When you apply for a loan or credit card, lenders review your credit report to assess your creditworthiness. If they determine you pose too much of a risk, they will send you a denial letter explaining their decision. This letter will include the credit bureau they used (Equifax, TransUnion, or Experian) and list the specific risk factor reason codes that contributed to the denial. These codes are presented in order of importance—the higher the code appears on the list, the more it impacted the decision.
In addition to the unique reason codes used by each of the three major credit bureaus, FICO NextGen has introduced an extensive set of codes. There are over 150 FICO reason codes, which are provided to lenders to clarify why a credit score isn’t higher. This helps lenders explain credit denials to applicants and gives consumers insight into what areas need improvement. These codes vary across different FICO models. For example, the NextGen model is not widely used (except by some lenders like PenFed), and many codes are specific to mortgage, auto, or industry-specific credit scoring.
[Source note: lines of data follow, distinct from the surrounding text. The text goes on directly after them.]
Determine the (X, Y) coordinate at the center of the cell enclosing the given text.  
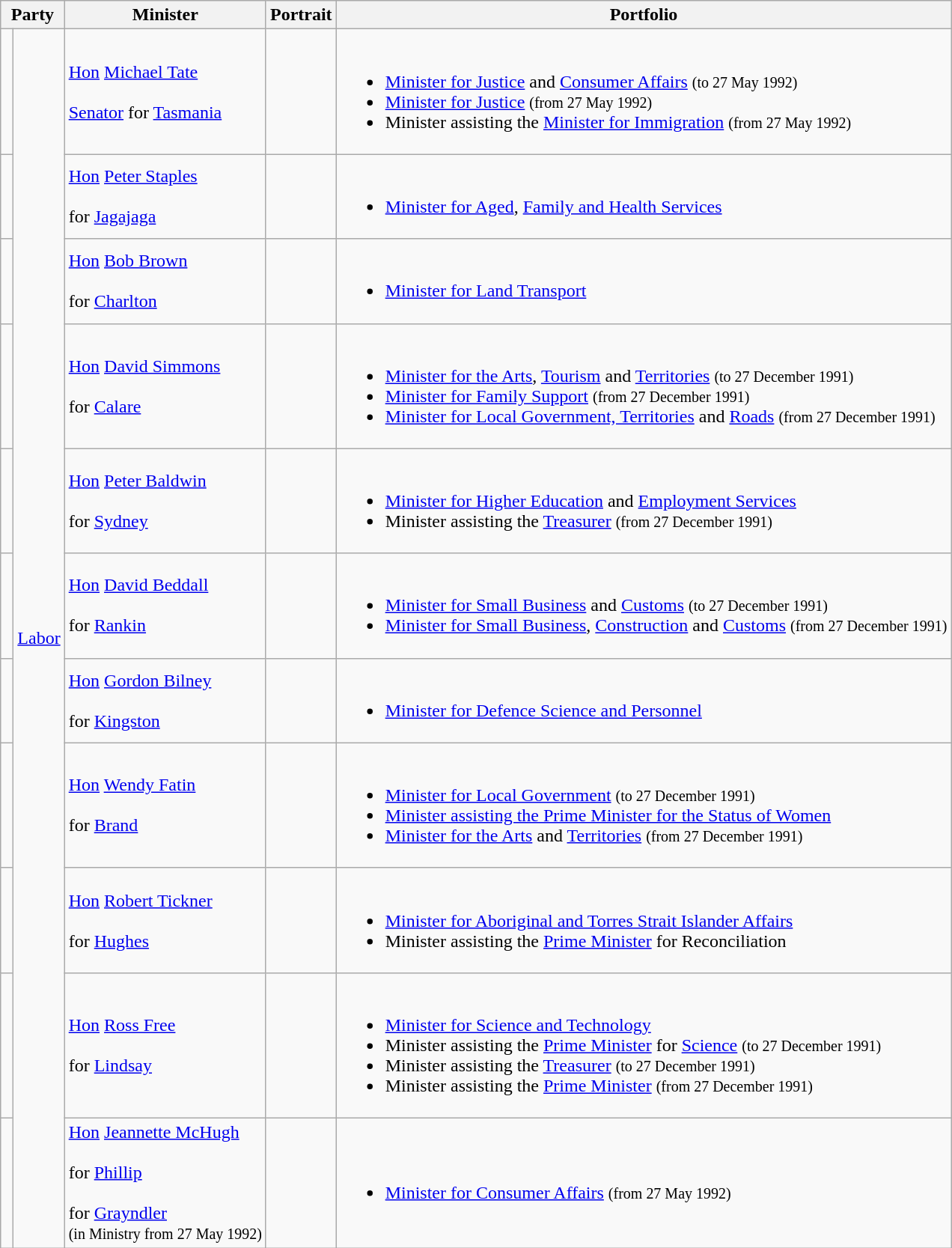
Minister for Aged, Family and Health Services (644, 196)
Hon Peter Baldwin for Sydney (165, 501)
Hon Gordon Bilney for Kingston (165, 701)
Minister for Small Business and Customs (to 27 December 1991)Minister for Small Business, Construction and Customs (from 27 December 1991) (644, 605)
Hon Jeannette McHugh for Phillip for Grayndler (in Ministry from 27 May 1992) (165, 1183)
Hon Peter Staples for Jagajaga (165, 196)
Hon Bob Brown for Charlton (165, 281)
Portrait (301, 15)
Portfolio (644, 15)
Hon David Simmons for Calare (165, 386)
Minister for Higher Education and Employment ServicesMinister assisting the Treasurer (from 27 December 1991) (644, 501)
Minister for Consumer Affairs (from 27 May 1992) (644, 1183)
Hon Robert Tickner for Hughes (165, 920)
Labor (39, 638)
Minister for Aboriginal and Torres Strait Islander AffairsMinister assisting the Prime Minister for Reconciliation (644, 920)
Hon Michael Tate Senator for Tasmania (165, 91)
Hon Wendy Fatin for Brand (165, 805)
Hon David Beddall for Rankin (165, 605)
Minister for Land Transport (644, 281)
Minister for Defence Science and Personnel (644, 701)
Hon Ross Free for Lindsay (165, 1045)
Minister (165, 15)
Party (33, 15)
Extract the [X, Y] coordinate from the center of the cell holding the provided text.  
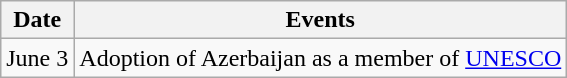
Adoption of Azerbaijan as a member of UNESCO [320, 58]
Events [320, 20]
June 3 [38, 58]
Date [38, 20]
Return the (x, y) coordinate for the center point of the cell that contains the specified text.  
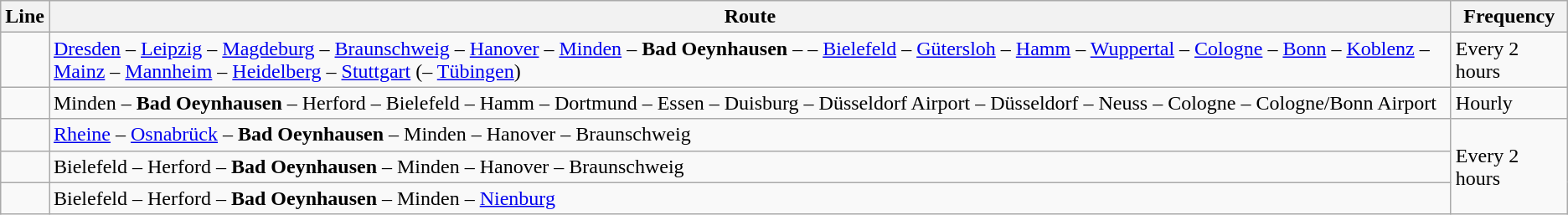
Rheine – Osnabrück – Bad Oeynhausen – Minden – Hanover – Braunschweig (750, 135)
Bielefeld – Herford – Bad Oeynhausen – Minden – Nienburg (750, 199)
Frequency (1509, 17)
Route (750, 17)
Line (25, 17)
Hourly (1509, 103)
Bielefeld – Herford – Bad Oeynhausen – Minden – Hanover – Braunschweig (750, 167)
Return (X, Y) of the center of cell containing provided text 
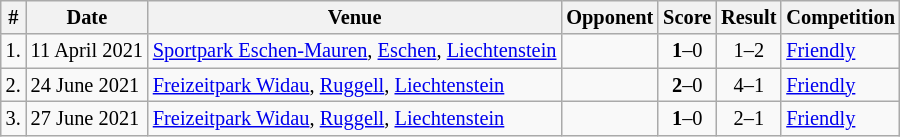
Sportpark Eschen-Mauren, Eschen, Liechtenstein (354, 51)
1–2 (748, 51)
24 June 2021 (87, 85)
2–1 (748, 118)
1. (14, 51)
# (14, 17)
27 June 2021 (87, 118)
4–1 (748, 85)
Opponent (610, 17)
Venue (354, 17)
Date (87, 17)
Result (748, 17)
3. (14, 118)
2–0 (687, 85)
Competition (840, 17)
Score (687, 17)
2. (14, 85)
11 April 2021 (87, 51)
Return the [x, y] coordinate for the center point of the cell that contains the specified text.  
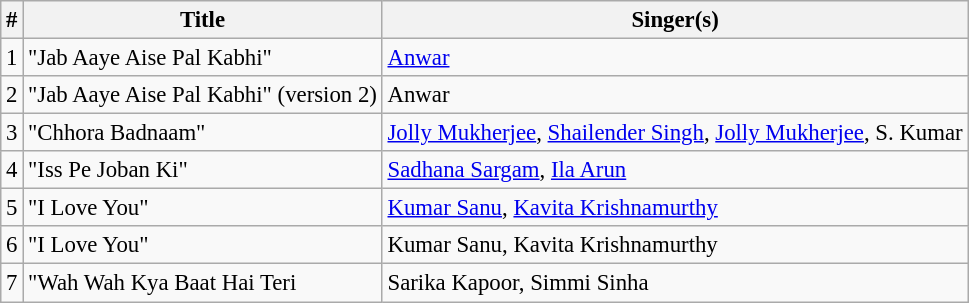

Looking at the codes used in Equifax, Experian, and TransUnion’s classic base scoring models, they generally fall into these categories:
- Derogatory Marks: Late payments, collections, or public records
- Insufficient Credit History: Not enough established or recent credit, whether revolving or installment
- High Balances: Owing too much relative to credit limits
- Too Many New Accounts or Inquiries: Excessive recently opened accounts or credit inquiries
- Too Many Consumer Finance Accounts: Numerous loans from consumer finance companies
It’s also important to recognize what doesn’t impact your score. For instance, not having a store credit card is not a negative factor. While FICO NextGen includes a code for "lack of recent retail account information," this does not imply that opening a store card improves your credit mix. Additionally, inquiries only affect your score for the most recent 12 months, despite common misconceptions. Furthermore, having too many credit cards ("too many bank/national revolving accounts") is a factor for Equifax and Experian but not for TransUnion.
However, understanding the codes alone isn't enough. For example, some consumers report higher credit scores when they have one or two more revolving accounts than installment accounts—a nuance not directly reflected in the codes. FICO broadly explains its scoring model as follows:
- 35% Payment History (on-time payments, delinquencies)
- 30% Amounts Owed (credit utilization)
- 15% Length of Credit History (age of accounts)
- 10% New Credit (recent inquiries and new accounts)
- 10% Credit Mix (variety of credit types)
For industry-specific scores, like mortgages or auto loans, reason codes typically indicate:
- Lack of history with that type of credit
- High balances, recent account openings, or derogatory marks related to that credit type
- Repetitions of the standard base model codes
Understanding these reason codes can help you take the right steps to improve your credit and become more appealing to lenders.